• _Exercise input_:
========================================
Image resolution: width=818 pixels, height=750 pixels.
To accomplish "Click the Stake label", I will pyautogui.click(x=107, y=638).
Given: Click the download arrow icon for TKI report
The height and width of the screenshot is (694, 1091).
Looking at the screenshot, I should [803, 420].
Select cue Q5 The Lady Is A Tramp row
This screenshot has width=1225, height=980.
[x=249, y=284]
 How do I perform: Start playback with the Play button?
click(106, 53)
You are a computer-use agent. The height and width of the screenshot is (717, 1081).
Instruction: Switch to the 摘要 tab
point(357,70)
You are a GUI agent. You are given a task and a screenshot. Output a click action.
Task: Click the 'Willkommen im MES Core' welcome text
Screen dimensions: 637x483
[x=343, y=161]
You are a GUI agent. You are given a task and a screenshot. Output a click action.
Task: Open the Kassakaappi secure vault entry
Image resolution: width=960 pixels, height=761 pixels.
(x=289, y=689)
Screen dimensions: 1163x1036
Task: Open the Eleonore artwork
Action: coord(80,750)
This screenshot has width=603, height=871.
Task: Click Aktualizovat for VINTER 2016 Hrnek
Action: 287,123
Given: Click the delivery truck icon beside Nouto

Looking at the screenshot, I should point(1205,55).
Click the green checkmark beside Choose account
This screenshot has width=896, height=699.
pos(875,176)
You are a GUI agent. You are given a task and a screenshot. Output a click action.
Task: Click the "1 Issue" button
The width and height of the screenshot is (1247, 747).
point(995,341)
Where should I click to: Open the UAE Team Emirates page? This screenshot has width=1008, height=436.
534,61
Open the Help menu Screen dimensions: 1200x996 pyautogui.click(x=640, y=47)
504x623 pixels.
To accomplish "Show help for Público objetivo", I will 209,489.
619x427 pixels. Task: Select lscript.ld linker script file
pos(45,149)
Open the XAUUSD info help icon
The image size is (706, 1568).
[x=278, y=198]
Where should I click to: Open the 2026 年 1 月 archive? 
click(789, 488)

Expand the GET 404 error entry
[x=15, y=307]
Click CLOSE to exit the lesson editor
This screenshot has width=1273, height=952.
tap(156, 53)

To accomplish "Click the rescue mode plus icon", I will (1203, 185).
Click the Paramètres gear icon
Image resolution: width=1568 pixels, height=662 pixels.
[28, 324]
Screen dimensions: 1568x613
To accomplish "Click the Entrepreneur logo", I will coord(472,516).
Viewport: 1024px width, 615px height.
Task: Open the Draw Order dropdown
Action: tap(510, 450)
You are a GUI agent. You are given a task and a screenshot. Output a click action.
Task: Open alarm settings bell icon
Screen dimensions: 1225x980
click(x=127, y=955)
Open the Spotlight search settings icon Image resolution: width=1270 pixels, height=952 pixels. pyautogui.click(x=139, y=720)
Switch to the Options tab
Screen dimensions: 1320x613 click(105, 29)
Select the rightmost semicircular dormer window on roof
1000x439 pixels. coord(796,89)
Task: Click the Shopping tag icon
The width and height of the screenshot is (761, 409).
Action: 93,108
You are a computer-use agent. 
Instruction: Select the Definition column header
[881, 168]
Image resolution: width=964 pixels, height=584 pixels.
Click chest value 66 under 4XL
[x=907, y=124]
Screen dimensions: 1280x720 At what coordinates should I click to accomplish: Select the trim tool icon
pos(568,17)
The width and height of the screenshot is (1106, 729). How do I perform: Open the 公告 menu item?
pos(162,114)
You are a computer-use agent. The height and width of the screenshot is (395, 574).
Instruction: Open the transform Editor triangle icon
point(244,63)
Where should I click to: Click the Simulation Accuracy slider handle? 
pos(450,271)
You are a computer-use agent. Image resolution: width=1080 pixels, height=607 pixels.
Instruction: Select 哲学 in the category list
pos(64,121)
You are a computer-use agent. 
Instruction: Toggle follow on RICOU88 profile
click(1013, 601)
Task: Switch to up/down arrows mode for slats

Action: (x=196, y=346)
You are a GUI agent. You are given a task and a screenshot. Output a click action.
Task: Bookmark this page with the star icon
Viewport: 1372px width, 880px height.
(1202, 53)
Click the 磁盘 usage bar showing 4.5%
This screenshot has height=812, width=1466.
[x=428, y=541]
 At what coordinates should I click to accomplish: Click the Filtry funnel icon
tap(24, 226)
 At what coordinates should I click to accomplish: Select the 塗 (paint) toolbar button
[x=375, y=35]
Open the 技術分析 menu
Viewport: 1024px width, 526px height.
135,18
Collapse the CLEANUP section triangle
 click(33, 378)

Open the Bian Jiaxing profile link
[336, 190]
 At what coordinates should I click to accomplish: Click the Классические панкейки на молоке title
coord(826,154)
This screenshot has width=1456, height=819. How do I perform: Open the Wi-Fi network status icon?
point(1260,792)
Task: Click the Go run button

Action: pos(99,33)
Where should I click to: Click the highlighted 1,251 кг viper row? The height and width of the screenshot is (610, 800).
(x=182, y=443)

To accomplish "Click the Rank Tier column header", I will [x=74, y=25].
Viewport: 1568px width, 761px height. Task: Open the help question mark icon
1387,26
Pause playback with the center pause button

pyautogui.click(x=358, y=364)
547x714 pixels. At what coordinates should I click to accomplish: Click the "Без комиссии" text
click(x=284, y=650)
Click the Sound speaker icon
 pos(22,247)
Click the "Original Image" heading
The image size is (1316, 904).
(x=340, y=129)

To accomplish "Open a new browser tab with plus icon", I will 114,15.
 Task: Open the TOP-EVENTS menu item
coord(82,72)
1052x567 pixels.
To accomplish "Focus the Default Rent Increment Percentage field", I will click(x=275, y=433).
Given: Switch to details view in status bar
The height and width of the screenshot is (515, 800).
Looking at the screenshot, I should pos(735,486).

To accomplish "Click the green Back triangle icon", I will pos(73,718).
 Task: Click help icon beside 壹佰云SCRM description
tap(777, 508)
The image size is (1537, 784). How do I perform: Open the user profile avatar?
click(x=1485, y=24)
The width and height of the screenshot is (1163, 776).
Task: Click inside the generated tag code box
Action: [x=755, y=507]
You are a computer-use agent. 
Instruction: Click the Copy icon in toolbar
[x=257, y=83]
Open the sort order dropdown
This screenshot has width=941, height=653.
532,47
========================================
Write down exactly the line with "Task: Click the Go run button", then each line after it through the end of the data.

• _Result of the task_:
Task: Click the Go run button

Action: pos(99,33)
Where should I click to: Click the highlighted 1,251 кг viper row? The height and width of the screenshot is (610, 800).
(x=182, y=443)

To accomplish "Click the Rank Tier column header", I will [x=74, y=25].
Viewport: 1568px width, 761px height. Task: Open the help question mark icon
1387,26
Pause playback with the center pause button

pyautogui.click(x=358, y=364)
547x714 pixels. At what coordinates should I click to accomplish: Click the "Без комиссии" text
click(x=284, y=650)
Click the Sound speaker icon
 pos(22,247)
Click the "Original Image" heading
The image size is (1316, 904).
(x=340, y=129)

To accomplish "Open a new browser tab with plus icon", I will 114,15.
 Task: Open the TOP-EVENTS menu item
coord(82,72)
1052x567 pixels.
To accomplish "Focus the Default Rent Increment Percentage field", I will click(x=275, y=433).
Given: Switch to details view in status bar
The height and width of the screenshot is (515, 800).
Looking at the screenshot, I should pos(735,486).

To accomplish "Click the green Back triangle icon", I will pos(73,718).
 Task: Click help icon beside 壹佰云SCRM description
tap(777, 508)
The image size is (1537, 784). How do I perform: Open the user profile avatar?
click(x=1485, y=24)
The width and height of the screenshot is (1163, 776).
Task: Click inside the generated tag code box
Action: [x=755, y=507]
You are a computer-use agent. 
Instruction: Click the Copy icon in toolbar
[x=257, y=83]
Open the sort order dropdown
This screenshot has width=941, height=653.
532,47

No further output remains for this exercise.